Brian Eno is Britain's favourite cultural polymath. He contributed a chime for a clock that will ring once every ten-thousand years. He wrote a soundtrack for an experimental video that would only work if you turned your TV on its side. In fact, such is his currency as an offbeat national treasure that he was once the subject of an April Fools' hoax which declared he had been commissioned to write a new ambient theme tune to The Archers.
Indeed, Eno has followed an eclectic path ever since he left glam-rock band Roxy Music in the '70s. He's worked as a composer and producer alongside David Bowie, Talking Heads and U2. As well as several gloriously odd side projects (as above), he's a serious ambient pioneer, best encapsulated by such albums as Discreet Music (1975).
He's also described himself as a non-musician, a term which has been called into question with his new album The Ship, in which he returns to singing for the first time in a decade. "I found that I was able to put together two strands of work that have been separate for a long time," says Eno. "Which is the sort of atmospheric, filmic, scenic stuff, but with singing.

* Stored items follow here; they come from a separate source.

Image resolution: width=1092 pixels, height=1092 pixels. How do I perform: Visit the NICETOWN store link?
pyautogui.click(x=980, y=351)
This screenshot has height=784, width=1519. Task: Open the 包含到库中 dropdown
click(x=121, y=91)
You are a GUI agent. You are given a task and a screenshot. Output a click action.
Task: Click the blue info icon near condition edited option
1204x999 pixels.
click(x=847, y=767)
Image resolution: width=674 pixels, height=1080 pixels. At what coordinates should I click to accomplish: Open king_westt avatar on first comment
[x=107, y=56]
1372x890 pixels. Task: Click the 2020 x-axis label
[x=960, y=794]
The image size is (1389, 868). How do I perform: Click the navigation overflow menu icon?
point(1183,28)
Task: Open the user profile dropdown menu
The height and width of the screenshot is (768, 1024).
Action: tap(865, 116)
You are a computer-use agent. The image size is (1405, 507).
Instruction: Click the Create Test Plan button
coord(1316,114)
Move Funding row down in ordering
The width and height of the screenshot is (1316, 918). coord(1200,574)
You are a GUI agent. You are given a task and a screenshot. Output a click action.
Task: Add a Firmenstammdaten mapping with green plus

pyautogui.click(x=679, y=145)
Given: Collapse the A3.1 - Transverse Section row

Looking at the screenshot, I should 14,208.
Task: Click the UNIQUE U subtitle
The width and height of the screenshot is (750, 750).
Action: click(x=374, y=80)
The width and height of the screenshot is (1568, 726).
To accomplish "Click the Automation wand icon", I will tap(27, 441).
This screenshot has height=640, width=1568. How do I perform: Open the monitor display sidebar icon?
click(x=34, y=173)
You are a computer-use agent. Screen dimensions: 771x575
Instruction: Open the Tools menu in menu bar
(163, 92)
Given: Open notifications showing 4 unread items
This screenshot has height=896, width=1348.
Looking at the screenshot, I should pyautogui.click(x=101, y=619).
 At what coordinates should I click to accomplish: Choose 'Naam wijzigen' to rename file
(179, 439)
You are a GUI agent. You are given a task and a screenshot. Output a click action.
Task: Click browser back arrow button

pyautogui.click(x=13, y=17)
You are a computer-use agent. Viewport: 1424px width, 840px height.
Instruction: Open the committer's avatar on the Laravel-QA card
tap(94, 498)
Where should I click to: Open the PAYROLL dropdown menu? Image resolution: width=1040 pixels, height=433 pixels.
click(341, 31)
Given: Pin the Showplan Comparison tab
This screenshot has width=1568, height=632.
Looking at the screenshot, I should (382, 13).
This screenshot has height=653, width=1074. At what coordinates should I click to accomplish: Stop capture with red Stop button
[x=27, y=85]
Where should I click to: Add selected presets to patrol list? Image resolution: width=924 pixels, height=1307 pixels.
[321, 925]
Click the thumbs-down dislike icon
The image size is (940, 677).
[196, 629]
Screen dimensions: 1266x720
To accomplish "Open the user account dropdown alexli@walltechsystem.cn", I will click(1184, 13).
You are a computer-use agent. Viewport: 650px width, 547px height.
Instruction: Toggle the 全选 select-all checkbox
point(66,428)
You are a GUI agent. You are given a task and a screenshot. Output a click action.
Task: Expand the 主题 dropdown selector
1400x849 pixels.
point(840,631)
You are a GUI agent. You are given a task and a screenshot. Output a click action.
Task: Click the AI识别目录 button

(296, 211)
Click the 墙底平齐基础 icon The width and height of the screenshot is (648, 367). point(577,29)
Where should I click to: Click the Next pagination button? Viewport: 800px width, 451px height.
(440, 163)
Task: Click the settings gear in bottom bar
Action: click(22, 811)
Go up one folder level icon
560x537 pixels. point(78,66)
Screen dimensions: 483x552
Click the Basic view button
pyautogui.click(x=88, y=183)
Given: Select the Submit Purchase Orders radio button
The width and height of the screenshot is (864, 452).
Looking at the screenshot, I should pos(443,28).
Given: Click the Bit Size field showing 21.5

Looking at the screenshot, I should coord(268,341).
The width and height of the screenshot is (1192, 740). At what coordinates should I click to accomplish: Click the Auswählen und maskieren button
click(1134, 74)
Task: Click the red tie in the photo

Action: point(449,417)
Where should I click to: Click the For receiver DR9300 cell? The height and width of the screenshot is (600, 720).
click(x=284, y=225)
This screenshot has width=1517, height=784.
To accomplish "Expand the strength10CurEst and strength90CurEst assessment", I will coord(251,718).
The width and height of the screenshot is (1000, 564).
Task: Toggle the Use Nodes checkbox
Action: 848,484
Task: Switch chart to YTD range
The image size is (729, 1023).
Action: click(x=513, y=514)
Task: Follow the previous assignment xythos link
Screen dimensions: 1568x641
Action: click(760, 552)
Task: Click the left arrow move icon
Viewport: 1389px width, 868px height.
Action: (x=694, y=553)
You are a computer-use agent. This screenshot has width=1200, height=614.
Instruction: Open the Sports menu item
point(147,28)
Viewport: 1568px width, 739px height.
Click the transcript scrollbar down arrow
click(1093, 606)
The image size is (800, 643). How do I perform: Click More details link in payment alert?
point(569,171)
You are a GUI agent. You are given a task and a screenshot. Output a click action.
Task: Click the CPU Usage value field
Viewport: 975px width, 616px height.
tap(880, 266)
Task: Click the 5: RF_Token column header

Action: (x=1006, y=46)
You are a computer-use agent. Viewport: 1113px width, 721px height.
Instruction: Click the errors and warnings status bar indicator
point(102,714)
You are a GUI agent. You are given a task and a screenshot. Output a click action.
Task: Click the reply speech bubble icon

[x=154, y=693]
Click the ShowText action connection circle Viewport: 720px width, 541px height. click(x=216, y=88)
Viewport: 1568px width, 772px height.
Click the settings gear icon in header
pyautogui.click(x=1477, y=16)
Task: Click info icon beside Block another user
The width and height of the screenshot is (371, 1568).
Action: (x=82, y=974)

I don't know why I didn't think of it before, but I tried it and went, 'Bloody hell, it works!'"
For Eno, the vocals come last. He says it's not unusual, that many artists he has worked with felt this way, too. It was certainly the case with David Bowie, a great friend with whom he collaborated on the much-lauded "Berlin trilogy" of the late '70s, as well as 1995's 1. Outside: "David would have an identity in mind. He'd know who the person singing it was, and their attitude. And when he was singing, he'd take the pose. It might be this [Eno puts his hands on his hips and gives an air of loucheness] or sometimes it was another kind of person [he buries his chin in his neck in a stiff manner]. I remember him recording I'm Afraid Of Americans and saying, after one of the early takes, 'No, he's got to be more self-doubting than that.' His feelings about who this person was were quite specific. And he was quite clear about what difference that would make to how this voice should be. This is something that good singer-songwriters understand."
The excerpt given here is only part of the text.